Using Python in Jupyter notebooks to run Splunk API. The queries run fine from both Python and Splunk itself. However, when running in Python, my status messages show completeness over 100%, sometimes as high as 49434736695157.4% , which shouldn't be mathematically possible. Again, the actual stats end up being correct. All the code was not originally written by me, but I've been tasked with trying to find the flaw. I'll add the non-query code below where I believe the problem lies. I'm brand new to Splunk and I'm not bad at Python, so it is a little tricky for me to see the issue. Appreciate any help on this. Thanks!
# Execute search in export mode and return results as dataframe
def export_to_dataframe(_service, _query):
df = pd.DataFrame() # create empty dataframe to store results
job = _service.jobs.create(_query) # execute search query in export mode
while True:
while not job.is_ready():
pass
stats = {
"isDone": job["isDone"],
"doneProgress": float(job["doneProgress"])*100,
"scanCount": int(job["scanCount"]),
"eventCount": int(job["eventCount"]),
"resultCount": int(job["resultCount"])
}
status = ("\r%(doneProgress)03.1f%% %(scanCount)d scanned "
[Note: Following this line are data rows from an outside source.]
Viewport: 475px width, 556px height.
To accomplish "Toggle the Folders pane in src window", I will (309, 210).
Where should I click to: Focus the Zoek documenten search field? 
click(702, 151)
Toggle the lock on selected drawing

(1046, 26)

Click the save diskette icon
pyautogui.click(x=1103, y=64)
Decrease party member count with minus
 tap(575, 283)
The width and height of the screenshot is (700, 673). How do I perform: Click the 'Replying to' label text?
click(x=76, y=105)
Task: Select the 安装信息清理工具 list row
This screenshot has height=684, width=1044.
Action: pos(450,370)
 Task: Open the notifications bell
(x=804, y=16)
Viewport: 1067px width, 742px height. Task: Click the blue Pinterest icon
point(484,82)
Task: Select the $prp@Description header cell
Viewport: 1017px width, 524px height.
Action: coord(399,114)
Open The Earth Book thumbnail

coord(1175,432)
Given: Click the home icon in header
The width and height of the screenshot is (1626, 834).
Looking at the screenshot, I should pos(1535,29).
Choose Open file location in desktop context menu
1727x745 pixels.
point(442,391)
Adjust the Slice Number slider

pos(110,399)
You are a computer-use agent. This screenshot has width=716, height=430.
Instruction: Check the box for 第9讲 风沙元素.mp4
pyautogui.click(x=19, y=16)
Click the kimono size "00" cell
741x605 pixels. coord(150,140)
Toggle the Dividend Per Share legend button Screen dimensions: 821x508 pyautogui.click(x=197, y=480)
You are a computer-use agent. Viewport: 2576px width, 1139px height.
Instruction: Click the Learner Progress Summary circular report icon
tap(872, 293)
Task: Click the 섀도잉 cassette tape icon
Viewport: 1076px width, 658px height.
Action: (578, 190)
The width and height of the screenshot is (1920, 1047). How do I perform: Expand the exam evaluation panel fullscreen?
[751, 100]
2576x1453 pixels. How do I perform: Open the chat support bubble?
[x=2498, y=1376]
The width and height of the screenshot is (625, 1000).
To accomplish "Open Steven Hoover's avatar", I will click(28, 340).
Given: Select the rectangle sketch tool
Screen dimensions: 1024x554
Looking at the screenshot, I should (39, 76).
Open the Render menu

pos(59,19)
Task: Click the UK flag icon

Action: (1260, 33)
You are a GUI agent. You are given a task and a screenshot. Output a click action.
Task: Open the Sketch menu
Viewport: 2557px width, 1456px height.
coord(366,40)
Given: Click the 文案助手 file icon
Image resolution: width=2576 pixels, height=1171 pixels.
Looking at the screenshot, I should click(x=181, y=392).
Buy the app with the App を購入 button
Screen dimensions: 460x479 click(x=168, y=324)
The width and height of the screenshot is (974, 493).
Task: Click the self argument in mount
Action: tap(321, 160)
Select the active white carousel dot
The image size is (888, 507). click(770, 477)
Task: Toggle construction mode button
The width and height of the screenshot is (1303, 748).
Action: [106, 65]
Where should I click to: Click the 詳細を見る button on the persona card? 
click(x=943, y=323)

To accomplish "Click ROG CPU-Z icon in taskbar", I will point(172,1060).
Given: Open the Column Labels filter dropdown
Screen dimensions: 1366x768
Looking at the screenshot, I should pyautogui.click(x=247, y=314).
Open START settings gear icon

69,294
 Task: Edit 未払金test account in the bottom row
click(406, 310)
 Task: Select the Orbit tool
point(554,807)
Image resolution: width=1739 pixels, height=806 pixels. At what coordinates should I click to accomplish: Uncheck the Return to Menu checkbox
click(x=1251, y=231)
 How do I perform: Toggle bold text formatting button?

"%(eventCount)d matched %(resultCount)d results") % stats
sys.stdout.write(status)
sys.stdout.flush()
if stats["isDone"] == "1":
sys.stdout.write("\n\nDone!\n\n")
break
sleep(2)
# wait for results
jobResults = results.ResultsReader(job.results()) # read job results
for result in jobResults:
if isinstance(result, dict):
df = df.append(result, result.keys()) # append message to df
return df
# Execute search in normal mode (non-blocking) and return results as dataframe
def normal_to_dataframe(_service, _query):
from time import sleep
df = pd.DataFrame() # create empty dataframe to store results
job = _service.jobs.create(_query) # execute search query in normal mode
while not job.is_done(): # Poll for Splunk search job completion
sleep(1)
jobResults = results.ResultsReader(job.results(count=0)) # read job results
for result in jobResults:
if isinstance(result, dict):
df = df.append(result, result.keys()) # append message to df
return df